More than 180,000 grandparents, often in high-risk age groups for COVID infection, are living with their grandchildren in the Commonwealth, according to U.S. Census data. And more than 63,000 grandparents bear sole responsibility for grandkids.

Charles Pyle, director of communications for the Virginia Department of Education, said school divisions took this issue into account when planning their reopening.

"When you have a situation because of a multigenerational household with high-risk members," said Pyle, "our school divisions have been making those decisions to bring the children back into the buildings with all of the proper mitigation strategies. They're also providing those virtual options for those who just aren't ready to come back yet."

Pyle pointed to research showing children with special learning needs benefit more from in-person instruction, and some students have fallen behind in math and reading with virtual learning.

He sought to reassure grandparent caretakers that the school systems will be safe and following Centers for Disease Control and Prevention guidelines when they reopen.

Multigenerational families are caught between the danger of catching COVID from in-person learning, and issues around knowing how to use technology for virtual learning.

Jaia Peterson Lent, deputy executive director with Generations United and co-director of the National Center on Grandfamilies, said some seniors had trouble getting broadband access and helping grandkids operate online.

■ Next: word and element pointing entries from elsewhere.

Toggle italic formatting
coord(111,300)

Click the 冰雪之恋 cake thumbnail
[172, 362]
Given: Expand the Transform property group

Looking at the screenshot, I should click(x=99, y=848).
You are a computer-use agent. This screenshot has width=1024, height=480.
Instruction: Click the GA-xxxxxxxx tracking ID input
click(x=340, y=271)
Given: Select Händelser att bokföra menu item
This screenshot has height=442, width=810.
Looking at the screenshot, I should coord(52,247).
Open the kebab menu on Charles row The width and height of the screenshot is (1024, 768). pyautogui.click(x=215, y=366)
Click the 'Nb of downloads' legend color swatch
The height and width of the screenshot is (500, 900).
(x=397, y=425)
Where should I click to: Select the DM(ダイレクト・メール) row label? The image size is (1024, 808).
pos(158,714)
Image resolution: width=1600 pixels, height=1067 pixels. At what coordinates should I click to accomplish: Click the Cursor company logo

"We're seeing with grand-families, particularly near the beginning of the pandemic, wanting to support their child and distance learning," said Peterson Lent. "But they had six different classes with six different links to find multiple places. And perhaps if you have a caregiver who's just less comfortable with technology, it was really difficult to support that child."

Gov. Ralph Northam acknowledged this week that some multigenerational families are hesitant to return children to the classroom. He said for now, schools will continue to provide virtual learning to support those families.